**Given exercise**
Find each line in the entries below containing the string "click", treating uppercase and lowercase as different, and copy those lines.

Extracted data entries

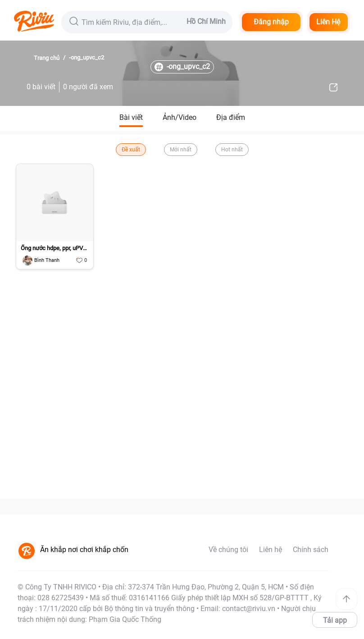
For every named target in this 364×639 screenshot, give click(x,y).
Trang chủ (46, 58)
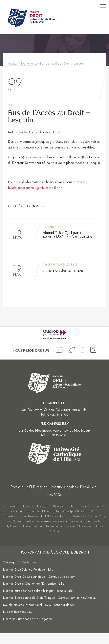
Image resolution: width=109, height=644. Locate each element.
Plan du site (88, 487)
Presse (16, 487)
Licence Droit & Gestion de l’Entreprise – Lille (34, 584)
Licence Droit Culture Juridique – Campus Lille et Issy (39, 577)
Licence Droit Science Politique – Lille (28, 570)
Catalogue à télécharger (20, 562)
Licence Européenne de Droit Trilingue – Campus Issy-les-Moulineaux (49, 598)
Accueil (13, 64)
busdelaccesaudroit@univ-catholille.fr (35, 188)
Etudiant (48, 227)
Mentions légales (64, 487)
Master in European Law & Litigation (28, 619)
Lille (11, 106)
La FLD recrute (36, 487)
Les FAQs (54, 495)
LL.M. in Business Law (18, 612)
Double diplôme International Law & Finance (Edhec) (38, 605)
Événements (29, 64)
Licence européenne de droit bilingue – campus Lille (38, 591)
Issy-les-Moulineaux (56, 265)
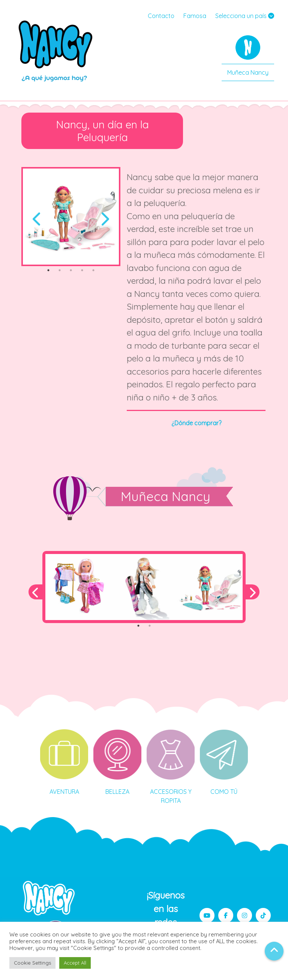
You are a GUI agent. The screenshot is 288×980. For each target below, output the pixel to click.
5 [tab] (93, 270)
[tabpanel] (71, 216)
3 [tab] (71, 270)
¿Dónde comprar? (196, 423)
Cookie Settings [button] (32, 963)
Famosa (195, 16)
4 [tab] (82, 270)
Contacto (161, 16)
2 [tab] (60, 270)
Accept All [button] (75, 963)
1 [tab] (48, 270)
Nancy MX (56, 51)
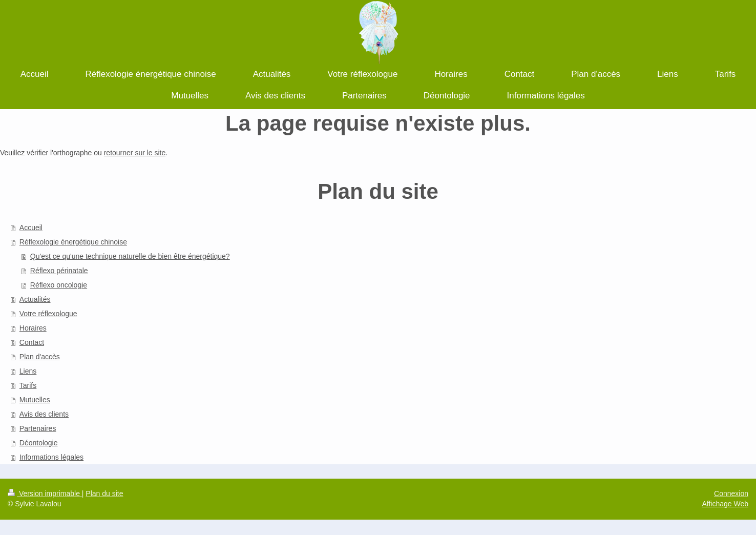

**Written answer**
For every named target in this 364×639 screenshot, give click(x,y).
You are a GUI agent. The screenshot is 288×980. For each target below, output the pixel to click.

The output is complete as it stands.